This paper mentioned a type of random noise matrix $\boldsymbol{W}\in\mathbb{R}^{m\times n}$ known as the generalized white noise matrix (definition 2.15 in the paper) which satisfies the following requirements:
- All entries of $\boldsymbol{W}$ are independent.
- Each entry $\boldsymbol{W}_{ij}$ has mean zero and variance $1/n$, and higher moments satisfying, for each integer $p\geq3$,
\begin{align} \lim_{m,n\rightarrow\infty} n\mathbb{E}\Big[|W_{ij}|^p\Big]=0. \end{align} An example is $\boldsymbol{W}_{ij}\stackrel{iid}{\sim}N(0,1/n)$.
(Note that $i\in\{1,\dots,m\}$ and $j\in\{1,\dots,n\}$.)
Question: Given that I have a random Bernoulli matrix with entries $\boldsymbol{X}_{ij}\stackrel{iid}{\sim}\text{Bernoulli}(c/n)$, where $c$ can be any constant that is independent of $m$ and $n$. Can I decompose it into two parts (one part being a constant matrix and the other part being a random matrix which can be multiplied by a constant) such that the random matrix part is a generalized white noise matrix? What is the best I can do to produce the generalized white noise matrix in the decomposition? I'm also interested in other forms of decomposition to produce the generalized white noise matrix (apart from the one that I have suggested). Essentially, I'm interested in any way I can construct a generalized white noise matrix from my Bernoulli matrix.

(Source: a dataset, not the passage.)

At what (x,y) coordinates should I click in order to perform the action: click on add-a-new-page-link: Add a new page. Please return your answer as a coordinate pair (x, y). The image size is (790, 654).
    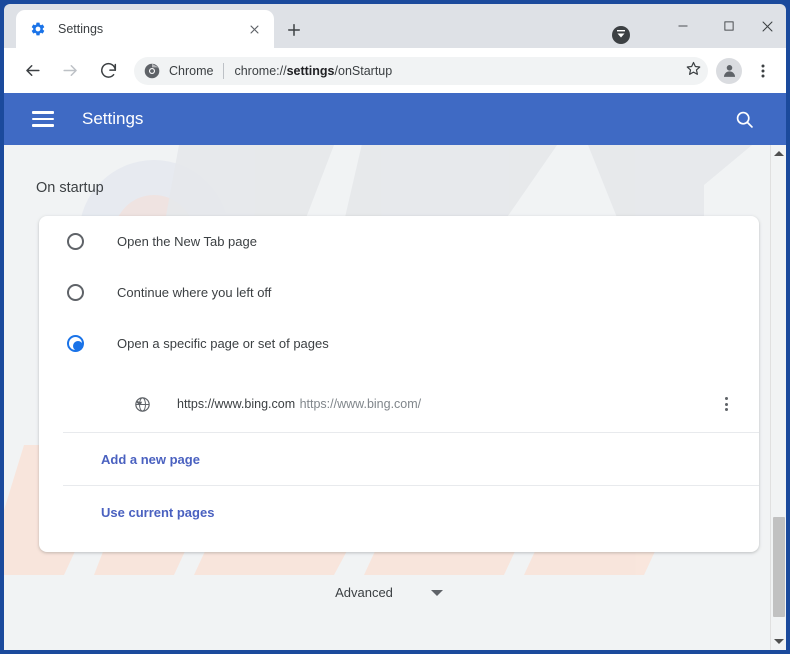
    Looking at the image, I should click on (399, 459).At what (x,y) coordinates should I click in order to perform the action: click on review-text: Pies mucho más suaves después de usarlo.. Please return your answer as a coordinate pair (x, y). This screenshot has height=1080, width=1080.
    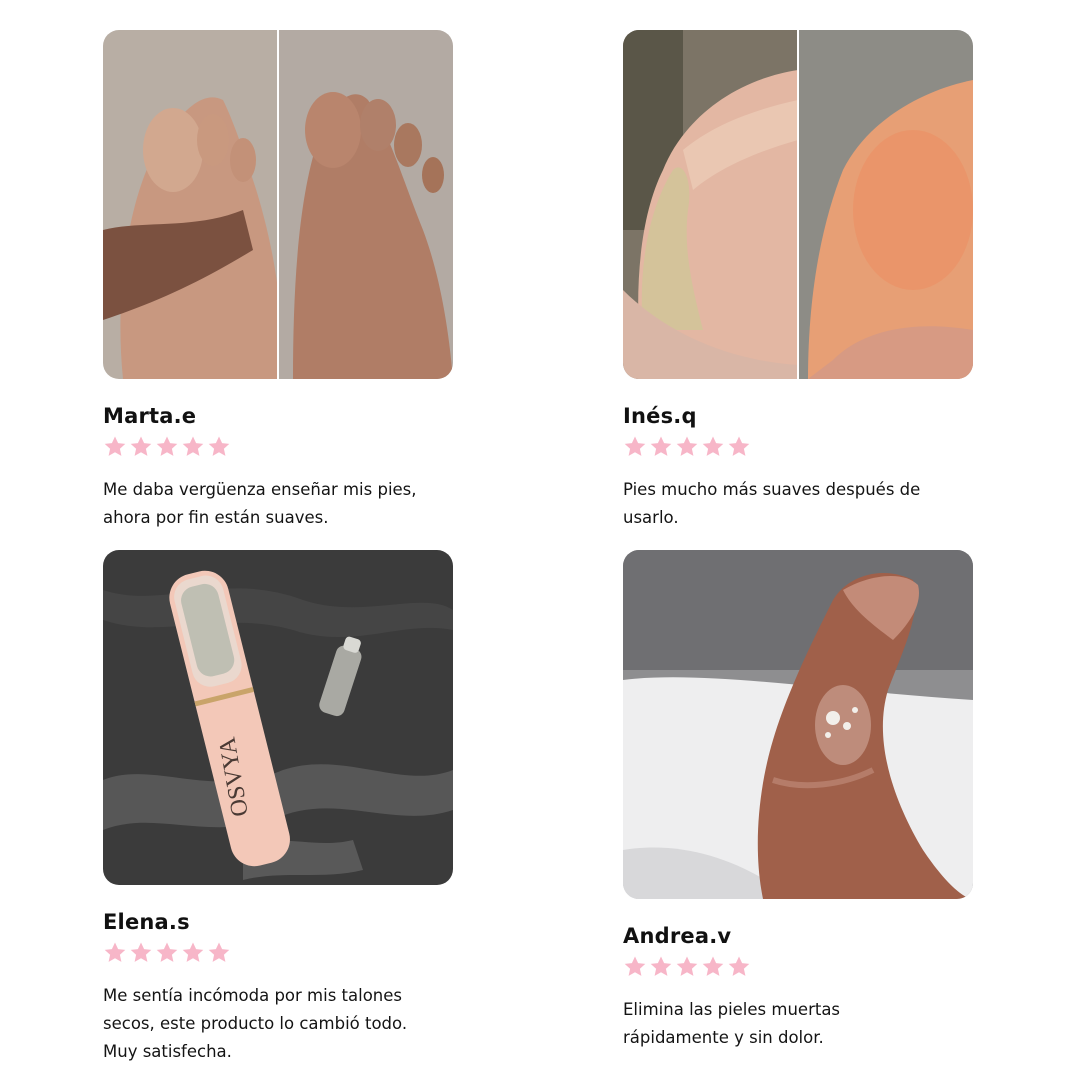
    Looking at the image, I should click on (772, 504).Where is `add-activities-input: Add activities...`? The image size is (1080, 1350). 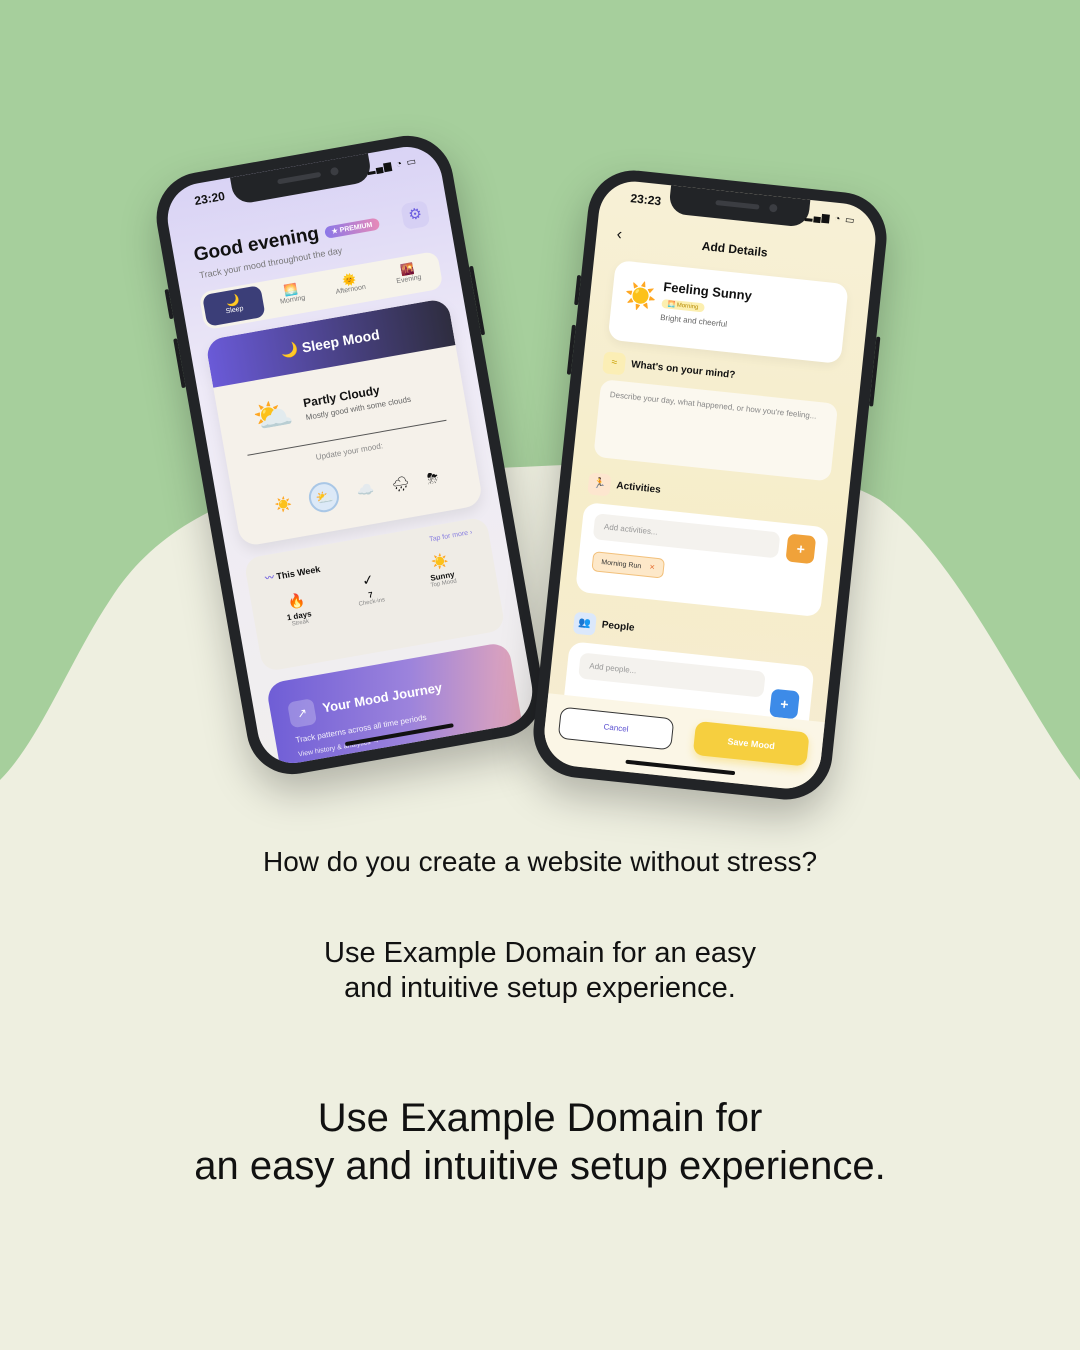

My attempt: The best I could do is to decompose $\boldsymbol{X}$ into a constant matrix (basically a matrix with the mean of the bernoulli distribution in all the entries) and another random matrix (multiplied with a constant; the constant is to rescale the matrix so that the variance of its entries become $1/n$). The random matrix satisfies all the requirements of the generalized white noise matrix except for $\lim_{m,n\rightarrow\infty} n\mathbb{E}\Big[|W_{ij}|^p\Big]=0$ for $p\geq3$ (note that this condition is satisfied if we were to allow $c=\Theta(\log n)$ but that would break the constant requirement of $c$).